─── Text for analysis ───

At the 2009 FINA World Championships in Rome, Italy, Cunha finished twenty-second in the 10 km marathon, with a time of 2:02:06.4. The following year, she reinforced her lead in the FINA 10 km Marathon Swimming World Cup circuit, by dominating all eight meets of the series. Because of her repeated successes, Cunha was selected as FINA's best female open water swimmer of the year.

She won the gold medal at the 5 km marathon tied with Andreina Pinto, at the 2010 South American Games in Medellín. She also got the silver medal in the 10 km marathon.

───

Your instructions:
Continue the text about Cunha's open water swimming career, starting after its last sentence. The records have no connection to the text about Cunha's swimming career.

─── Data for analysis ───

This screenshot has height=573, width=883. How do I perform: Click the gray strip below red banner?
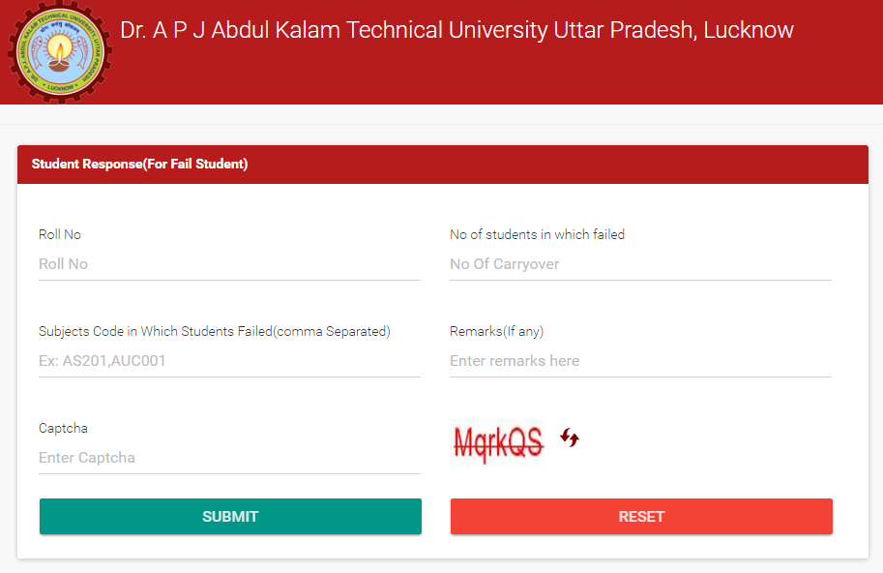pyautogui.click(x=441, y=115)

───
─── Data for analysis ───

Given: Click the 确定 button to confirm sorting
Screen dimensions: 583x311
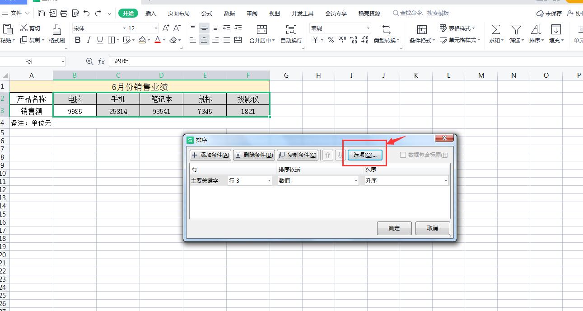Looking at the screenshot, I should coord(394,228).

───

Written answer:
At the 2011 FINA World Championships in Shanghai, Cunha won the gold medal in the women's 25 km marathon, with a time of 5:29:22.9. Despite her first world championship success, Cunha nearly missed out of the final slot for the 2012 Summer Olympics in London, as she placed eleventh in the 10 km marathon, with a slowest time of 2:02:22.2, four seconds behind Spain's Erika Villaécija García. Cunha also placed seventh in the 5 km marathon with a time of

In 2012, Cunha decided to withdraw from the FINA Olympic Marathon Swim Qualifier, held in Setubal, Portugal, to focus on her competitive career for the FINA 10 km Marathon Swimming World Cup circuit. She dominated the series by successfully defending her title for the second time, amassing a total of 160 points and four victories in eight different meets.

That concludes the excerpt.